What the task requires - Lines before the one containing "Map page (49, 391)" are left out; that line and all after it, through the end of the records, must be transcribed exactly.

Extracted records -

....................

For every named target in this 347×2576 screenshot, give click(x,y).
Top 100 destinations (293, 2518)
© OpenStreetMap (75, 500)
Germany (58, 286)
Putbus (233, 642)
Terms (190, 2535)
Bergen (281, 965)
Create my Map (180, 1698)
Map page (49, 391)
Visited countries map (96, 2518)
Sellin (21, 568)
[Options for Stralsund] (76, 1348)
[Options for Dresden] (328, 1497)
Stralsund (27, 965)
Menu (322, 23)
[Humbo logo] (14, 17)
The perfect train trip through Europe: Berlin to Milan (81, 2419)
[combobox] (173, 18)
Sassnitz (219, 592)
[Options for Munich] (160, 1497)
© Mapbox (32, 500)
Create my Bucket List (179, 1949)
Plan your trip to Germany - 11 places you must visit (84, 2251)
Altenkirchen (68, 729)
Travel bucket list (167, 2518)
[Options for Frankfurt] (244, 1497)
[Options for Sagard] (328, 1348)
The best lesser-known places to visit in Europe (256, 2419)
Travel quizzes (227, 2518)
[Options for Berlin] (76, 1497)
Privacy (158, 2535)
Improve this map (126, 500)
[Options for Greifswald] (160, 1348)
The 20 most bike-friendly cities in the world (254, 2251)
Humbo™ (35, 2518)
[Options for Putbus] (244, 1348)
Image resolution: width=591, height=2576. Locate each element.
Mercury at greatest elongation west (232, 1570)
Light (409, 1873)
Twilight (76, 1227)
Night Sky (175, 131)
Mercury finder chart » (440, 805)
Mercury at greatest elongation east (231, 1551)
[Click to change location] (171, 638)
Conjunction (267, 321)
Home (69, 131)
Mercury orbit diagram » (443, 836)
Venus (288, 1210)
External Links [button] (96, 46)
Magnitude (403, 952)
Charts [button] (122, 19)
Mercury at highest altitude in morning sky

....................

Response -
Map page (49, 391)
Visited countries map (96, 2518)
Sellin (21, 568)
[Options for Stralsund] (76, 1348)
[Options for Dresden] (328, 1497)
Stralsund (27, 965)
Menu (322, 23)
[Humbo logo] (14, 17)
The perfect train trip through Europe: Berlin to Milan (81, 2419)
[combobox] (173, 18)
Sassnitz (219, 592)
[Options for Munich] (160, 1497)
© Mapbox (32, 500)
Create my Bucket List (179, 1949)
Plan your trip to Germany - 11 places you must visit (84, 2251)
Altenkirchen (68, 729)
Travel bucket list (167, 2518)
[Options for Frankfurt] (244, 1497)
[Options for Sagard] (328, 1348)
The best lesser-known places to visit in Europe (256, 2419)
Travel quizzes (227, 2518)
[Options for Berlin] (76, 1497)
Privacy (158, 2535)
Improve this map (126, 500)
[Options for Greifswald] (160, 1348)
The 20 most bike-friendly cities in the world (254, 2251)
Humbo™ (35, 2518)
[Options for Putbus] (244, 1348)
Image resolution: width=591, height=2576. Locate each element.
Mercury at greatest elongation west (232, 1570)
Light (409, 1873)
Twilight (76, 1227)
Night Sky (175, 131)
Mercury finder chart » (440, 805)
Mercury at greatest elongation east (231, 1551)
[Click to change location] (171, 638)
Conjunction (267, 321)
Home (69, 131)
Mercury orbit diagram » (443, 836)
Venus (288, 1210)
External Links [button] (96, 46)
Magnitude (403, 952)
Charts [button] (122, 19)
Mercury at highest altitude in morning sky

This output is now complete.